(Saved data entries)
<<<<

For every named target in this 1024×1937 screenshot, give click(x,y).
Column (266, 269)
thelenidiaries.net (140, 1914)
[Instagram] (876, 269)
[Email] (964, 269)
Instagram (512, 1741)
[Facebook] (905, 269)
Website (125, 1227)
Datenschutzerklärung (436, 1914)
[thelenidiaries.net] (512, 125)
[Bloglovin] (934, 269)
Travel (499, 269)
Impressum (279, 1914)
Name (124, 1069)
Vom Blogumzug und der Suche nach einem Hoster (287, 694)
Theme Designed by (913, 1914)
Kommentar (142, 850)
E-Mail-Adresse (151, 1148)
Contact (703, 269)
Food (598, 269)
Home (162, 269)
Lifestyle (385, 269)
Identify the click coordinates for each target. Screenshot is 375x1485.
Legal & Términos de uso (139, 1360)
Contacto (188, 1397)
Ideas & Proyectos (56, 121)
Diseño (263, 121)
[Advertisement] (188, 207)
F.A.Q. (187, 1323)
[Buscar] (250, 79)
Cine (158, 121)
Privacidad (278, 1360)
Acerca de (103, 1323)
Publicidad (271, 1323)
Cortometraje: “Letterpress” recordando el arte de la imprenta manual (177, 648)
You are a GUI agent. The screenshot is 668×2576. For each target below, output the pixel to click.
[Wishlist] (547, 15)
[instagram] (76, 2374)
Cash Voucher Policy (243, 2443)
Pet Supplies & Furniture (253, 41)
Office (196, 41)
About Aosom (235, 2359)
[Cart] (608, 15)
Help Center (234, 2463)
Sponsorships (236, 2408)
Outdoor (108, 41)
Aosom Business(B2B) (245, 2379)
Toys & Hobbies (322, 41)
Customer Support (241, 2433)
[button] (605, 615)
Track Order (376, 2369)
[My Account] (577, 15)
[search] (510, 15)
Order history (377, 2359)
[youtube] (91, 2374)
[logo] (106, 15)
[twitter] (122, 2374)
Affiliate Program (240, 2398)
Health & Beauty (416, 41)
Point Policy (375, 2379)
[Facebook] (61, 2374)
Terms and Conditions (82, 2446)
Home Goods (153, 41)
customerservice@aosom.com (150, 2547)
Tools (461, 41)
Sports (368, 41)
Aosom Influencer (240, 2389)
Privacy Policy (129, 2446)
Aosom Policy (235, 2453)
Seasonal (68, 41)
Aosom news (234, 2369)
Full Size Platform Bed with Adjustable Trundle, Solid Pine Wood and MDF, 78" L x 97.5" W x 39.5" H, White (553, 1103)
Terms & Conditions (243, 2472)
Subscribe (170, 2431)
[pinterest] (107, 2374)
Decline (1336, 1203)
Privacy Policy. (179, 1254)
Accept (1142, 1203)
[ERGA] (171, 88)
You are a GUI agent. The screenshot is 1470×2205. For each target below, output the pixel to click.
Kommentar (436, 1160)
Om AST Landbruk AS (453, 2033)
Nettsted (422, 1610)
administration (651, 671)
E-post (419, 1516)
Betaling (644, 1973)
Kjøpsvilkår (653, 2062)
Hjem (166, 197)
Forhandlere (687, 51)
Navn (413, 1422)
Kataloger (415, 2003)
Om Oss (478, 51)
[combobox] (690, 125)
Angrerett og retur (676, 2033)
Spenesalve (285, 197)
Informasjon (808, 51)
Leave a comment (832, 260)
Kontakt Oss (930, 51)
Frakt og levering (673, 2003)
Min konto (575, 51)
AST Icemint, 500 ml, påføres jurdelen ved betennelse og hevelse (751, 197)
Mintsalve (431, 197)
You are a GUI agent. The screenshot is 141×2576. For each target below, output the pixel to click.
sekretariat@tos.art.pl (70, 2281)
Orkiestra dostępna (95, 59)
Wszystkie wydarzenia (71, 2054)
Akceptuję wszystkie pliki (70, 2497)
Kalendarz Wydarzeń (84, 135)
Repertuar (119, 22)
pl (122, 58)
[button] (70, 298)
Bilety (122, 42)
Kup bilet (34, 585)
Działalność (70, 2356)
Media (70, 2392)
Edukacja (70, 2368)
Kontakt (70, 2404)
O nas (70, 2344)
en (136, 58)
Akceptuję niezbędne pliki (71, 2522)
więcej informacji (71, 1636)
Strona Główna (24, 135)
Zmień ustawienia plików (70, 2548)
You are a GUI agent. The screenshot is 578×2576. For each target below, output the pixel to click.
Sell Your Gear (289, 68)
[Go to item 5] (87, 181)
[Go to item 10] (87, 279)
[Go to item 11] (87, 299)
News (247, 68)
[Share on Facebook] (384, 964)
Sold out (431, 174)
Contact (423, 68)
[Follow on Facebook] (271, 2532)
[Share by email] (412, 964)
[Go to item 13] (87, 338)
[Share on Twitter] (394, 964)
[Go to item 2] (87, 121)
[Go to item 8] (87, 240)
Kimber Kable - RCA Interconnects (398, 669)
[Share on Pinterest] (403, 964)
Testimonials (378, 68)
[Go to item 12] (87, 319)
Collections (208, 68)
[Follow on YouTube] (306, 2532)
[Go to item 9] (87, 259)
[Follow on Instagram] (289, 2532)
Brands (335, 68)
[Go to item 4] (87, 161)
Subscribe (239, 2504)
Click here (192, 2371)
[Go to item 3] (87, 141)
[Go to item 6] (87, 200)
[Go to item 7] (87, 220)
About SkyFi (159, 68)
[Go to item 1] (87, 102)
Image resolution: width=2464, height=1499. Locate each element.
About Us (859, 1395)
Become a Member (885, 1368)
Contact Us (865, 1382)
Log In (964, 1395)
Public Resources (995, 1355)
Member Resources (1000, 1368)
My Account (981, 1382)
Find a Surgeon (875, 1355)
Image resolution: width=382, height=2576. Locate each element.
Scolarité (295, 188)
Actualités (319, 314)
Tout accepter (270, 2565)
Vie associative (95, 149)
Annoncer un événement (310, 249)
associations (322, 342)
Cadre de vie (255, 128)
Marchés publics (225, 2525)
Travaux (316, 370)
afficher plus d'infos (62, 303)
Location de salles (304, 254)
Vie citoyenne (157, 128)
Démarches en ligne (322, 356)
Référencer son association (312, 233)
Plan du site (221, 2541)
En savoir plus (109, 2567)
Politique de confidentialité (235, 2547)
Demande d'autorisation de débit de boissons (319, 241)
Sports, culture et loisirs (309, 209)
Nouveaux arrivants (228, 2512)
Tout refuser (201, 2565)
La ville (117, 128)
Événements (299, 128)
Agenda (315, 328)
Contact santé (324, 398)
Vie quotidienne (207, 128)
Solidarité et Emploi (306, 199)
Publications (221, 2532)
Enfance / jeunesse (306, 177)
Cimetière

>>>>

■ **Exercise objective**
The lines to output run from the one containing "Image resolution: width=2464, height=1499." through the last line of the records above; repeat them exactly and nothing more.

■ **Expected answer**
Image resolution: width=2464, height=1499. Locate each element.
About Us (859, 1395)
Become a Member (885, 1368)
Contact Us (865, 1382)
Log In (964, 1395)
Public Resources (995, 1355)
Member Resources (1000, 1368)
My Account (981, 1382)
Find a Surgeon (875, 1355)
Image resolution: width=382, height=2576. Locate each element.
Scolarité (295, 188)
Actualités (319, 314)
Tout accepter (270, 2565)
Vie associative (95, 149)
Annoncer un événement (310, 249)
associations (322, 342)
Cadre de vie (255, 128)
Marchés publics (225, 2525)
Travaux (316, 370)
afficher plus d'infos (62, 303)
Location de salles (304, 254)
Vie citoyenne (157, 128)
Démarches en ligne (322, 356)
Référencer son association (312, 233)
Plan du site (221, 2541)
En savoir plus (109, 2567)
Politique de confidentialité (235, 2547)
Demande d'autorisation de débit de boissons (319, 241)
Sports, culture et loisirs (309, 209)
Nouveaux arrivants (228, 2512)
Tout refuser (201, 2565)
La ville (117, 128)
Événements (299, 128)
Agenda (315, 328)
Contact santé (324, 398)
Vie quotidienne (207, 128)
Solidarité et Emploi (306, 199)
Publications (221, 2532)
Enfance / jeunesse (306, 177)
Cimetière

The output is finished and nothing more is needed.